Le Président a également exigé des sanctions exemplaires contre les responsables de ces dérives, rappelant que « la loi doit s’appliquer sans exception ».
Renforcer la traçabilité et la transparence
Cette décision s’inscrit dans la continuité des efforts gouvernementaux pour restaurer la gouvernance minière.

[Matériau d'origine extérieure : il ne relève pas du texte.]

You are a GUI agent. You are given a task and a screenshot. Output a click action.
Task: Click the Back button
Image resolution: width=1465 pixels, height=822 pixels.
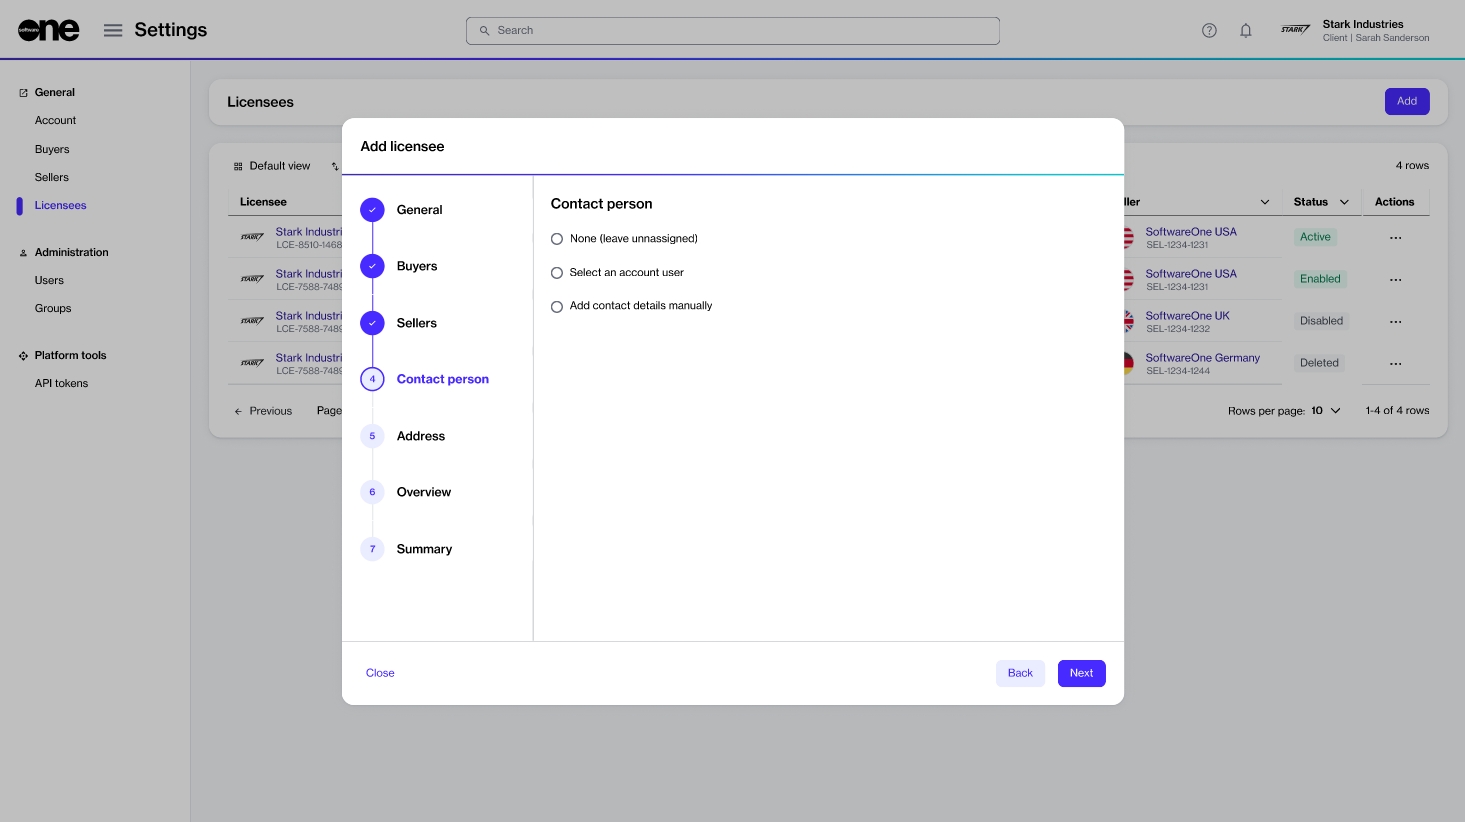coord(1020,673)
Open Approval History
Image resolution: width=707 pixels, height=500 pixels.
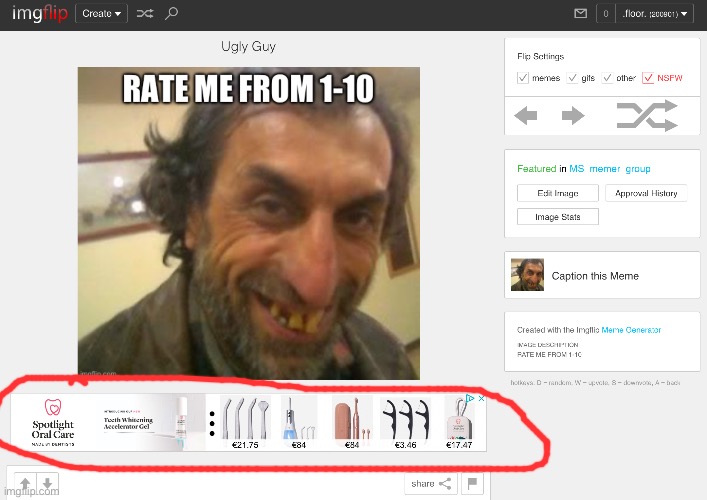click(x=646, y=193)
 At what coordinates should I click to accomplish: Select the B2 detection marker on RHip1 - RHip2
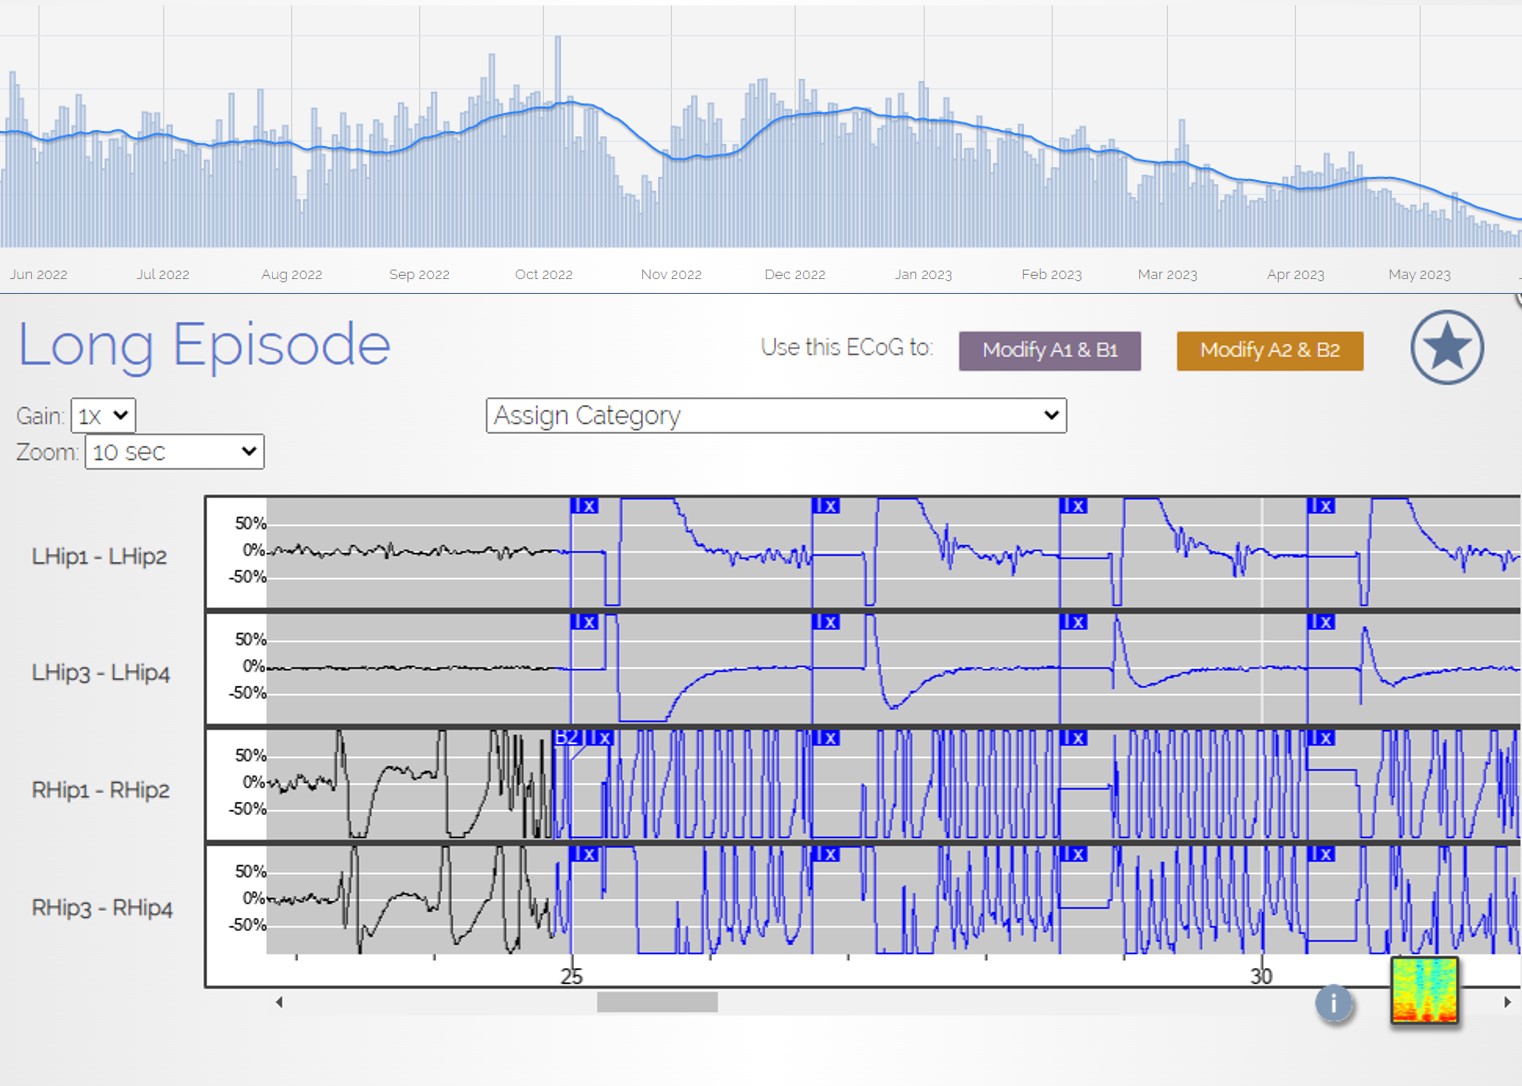pos(566,738)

Le gouvernement est désormais appelé à :
- Renforcer les mécanismes de contrôle et de certification des minerais ;
- Garantir la traçabilité des chaînes d’approvisionnement ;
- Protéger les droits des opérateurs légaux et des communautés locales.
Ces mesures visent à aligner le secteur minier congolais sur les standards internationaux, essentielles pour attirer les investissements et assurer une exploitation responsable des ressources.
Un problème récurrent aux racines profondes
La militarisation illégale des sites miniers n’est pas un phénomène nouveau en RDC. Déjà en 2022, des ordres similaires avaient été donnés pour évacuer les militaires des carrières artisanales, après des dénonciations massives de trafics, d’extorsions et d’exploitation frauduleuse.
À l’époque, des cas avérés impliquant des militaires et des agents de la Police des mines avaient été rapportés, notamment dans le Grand Katanga, où des pratiques illégales au profit d’opérateurs étrangers avaient été documentées. Ces abus avaient alors justifié une intervention ciblée des autorités, sans pour autant résoudre définitivement le problème.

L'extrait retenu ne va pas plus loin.